90'lı yıllarda hızlı ilerlemenin, özel eğitim savunuculuğunun bu dönemde, en azından ulusal düzeyde en güçlü olmasından kaynaklandığına inanıyor.

"Hala ülkenin bazı bölgelerine dahil olma hedefine doğru gerçekten çok çalışan insanlar var, ancak bu, bu ulusal verilere ulaşmıyor" dedi.

Brock, `` Bir argüman, kapsamanın Birleşik Devletler'de plato haline geldiği olabilir, çünkü neredeyse tüm öğrenciler, Bireysel Eğitim Programı ekipleri tarafından karar verildiği üzere, mümkün olan en az kısıtlayıcı ortamlardadır.

Ancak eyalet bazında veriler, başka bir şeyin olması gerektiğini gösteriyor.

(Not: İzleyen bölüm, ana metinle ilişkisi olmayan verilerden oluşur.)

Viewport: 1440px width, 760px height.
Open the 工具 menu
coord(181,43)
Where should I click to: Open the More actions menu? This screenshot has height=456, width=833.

2014 yılında, Iowa'daki zihinsel engelli öğrencilerin okul gününün çoğunu genel bir eğitim ortamında geçirme olasılığı, sınırdaki Illinois eyaletindeki öğrencilere kıyasla 13,5 kat daha fazlaydı.

Eyaletler arasındaki yerleşimlerdeki bu büyük farklılıklar, öğrencilerdeki farklılıklarla açıklanamaz.

Brock'a göre sorun, eyaletlerin ve hatta bazı okul bölgelerinin engelli öğrencilerle çalışmanın farklı politikalarını ve yollarını takip etmeleridir ve hepsi öğrencilere en az kısıtlayıcı ortamı sağlamada başarılı olamazlar.

“Zihinsel engelli tüm çocukların zamanlarının yüzde 100'ünü genel eğitim sınıflarında geçirmeleri gerektiği mesajını göndermek istemiyorum” dedi.

"Ama kanunun ruhuna ve lafzına uyacaksak, tüm çocukların engelli olmayan akranlarıyla biraz zaman geçirmesi için fırsatlar bulmamız gerektiğini düşünüyorum."